Conheci a China quando os acontecimentos da Praça Tiananmen já se iam diluindo na memória dos que por eles se tinham interessado à distância sem saberem bem o que pensar. Na altura tentei abordar o sucedido com o Deng e o Wang, que me serviram de intérpretes nos contactos com os responsáveis do estaleiro de Pudong, onde acompanhava importante reparação de um navio, mas furtavam-se ao assunto, fazendo juras de grande fidelidade ao poder.
Quase trinta anos passados poderei escandalizar algumas consciências mais sensíveis, mas acredito na bondade da decisão então tomada pelos dirigentes chineses, mormente com a cobertura de Deng Tsiaoping, que ainda lhes balizava os rumos a seguir para repararem os danos causados pelo maoísmo, sobretudo durante a Grande Revolução Cultural.
Tivessem os chineses conhecido algo de parecido com o da implosão da União Soviética e ocorreria caos semelhante com prejuízo para si e para o instável planeta.

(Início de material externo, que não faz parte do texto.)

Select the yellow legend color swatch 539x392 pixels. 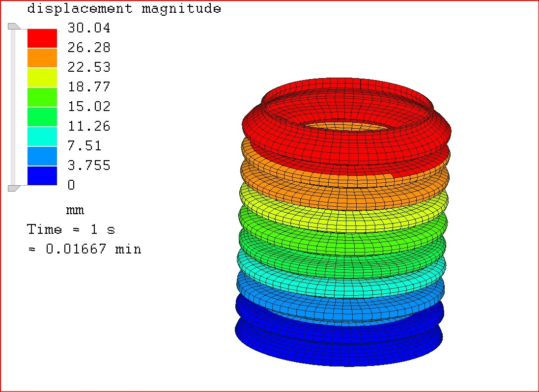click(42, 77)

O que nos não impede de apreciar o trabalho fotográfico então realizado por Stuart Franklin a pedido da agência Magnum para a revista «Time», que mostra bem a vertigem por que passaram os estudantes e os operários de um lado, e os militares do regime pelo outro, até ao dia da definição da relação de forças, com a vitória a pender para os segundos.

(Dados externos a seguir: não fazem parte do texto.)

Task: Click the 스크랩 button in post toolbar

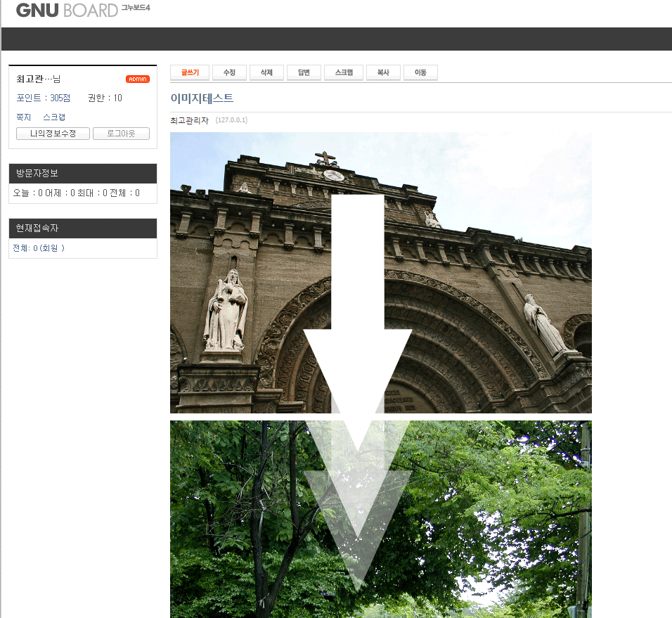Action: 343,72
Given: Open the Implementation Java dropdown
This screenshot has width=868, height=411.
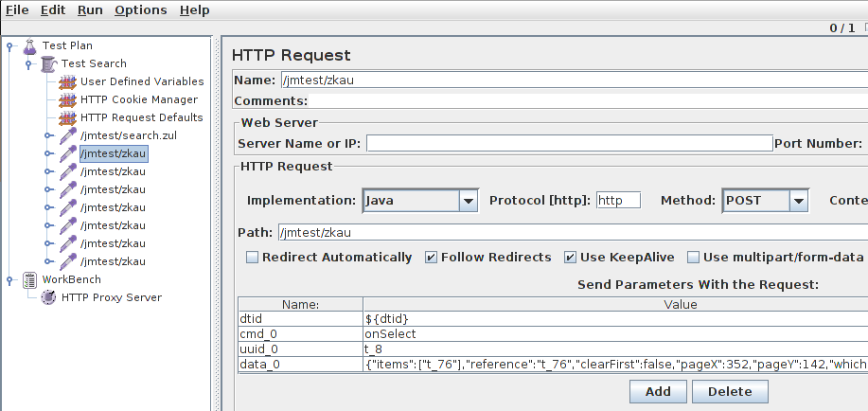Looking at the screenshot, I should 468,201.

Franklin nascera em Londres e o interesse pelas fotografias surgira-lhe muito cedo, quando ambicionou viajar, tomando a câmara como uma espécie de tácito passaporte. Compreensivelmente formou-se em Geografia pela Universidade de Oxford.

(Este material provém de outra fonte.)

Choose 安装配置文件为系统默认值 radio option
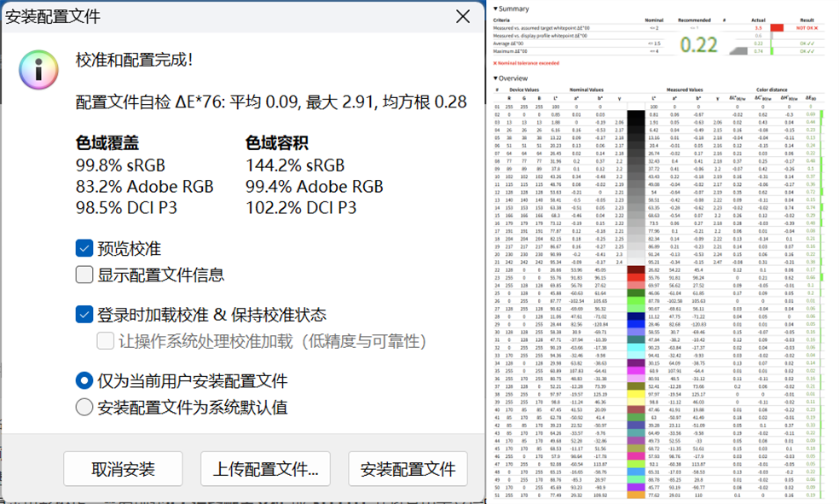Viewport: 839px width, 504px height. (84, 407)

Antes de chegar à célebre cooperativa de grandes fotógrafos andara a captar imagens em zonas onde a pobreza extrema o impressionou, nomeadamente no Sudão e na Etiópia. Já então exigia que o fator humano estivesse no centro do seu trabalho.
Quando captou a conhecidíssima imagem do homem com um saco em cada mão a enfrentar os tanques, já tudo terminara: muita gente morrera na desocupação da praça e as forças vencedoras regressavam às respetivas bases.
O ato quixotesco do desconhecido, que foi retirado à pressa do meio da estrada pelos amigos - é rotundamente falsa a lenda segundo a qual fora esmagado! - ilustra o sentimento de derrota dos que tinham chegado a acreditar noutro desiderato.
No relato da experiência, Franklin conta como à chegada pela primeira vez à Praça, na última semana de maio, encontrara um ambiente de festival e rock. Muitas bandeiras e música por todo o lado. Alguns estudantes estavam em greve da fome mas, naquela confusão, nem sequer os conseguira identificar.
No dia 30 os estudantes levaram para a Praça uma enorme réplica da Estátua da Liberdade, que crismaram como «Deusa da Democracia». Foi nessa altura que, depois das dúvidas iniciais, o regime decidiu agir. Por isso mesmo começaram-se a ver cada vez mais soldados na periferia da praça e o clima de tensão a aumentar.
Na noite de 4 de junho os militares avançaram e Franklin, condicionado conjuntamente com os outros fotógrafos ocidentais a ficar no interior do hotel, assistiu a tudo da varanda do quarto. Não podia cumprir a regra de Capa para conseguir boas fotografias - estar suficientemente perto! - mas o que perdeu em qualidade ganhou em testemunho da repressão violenta então verificada.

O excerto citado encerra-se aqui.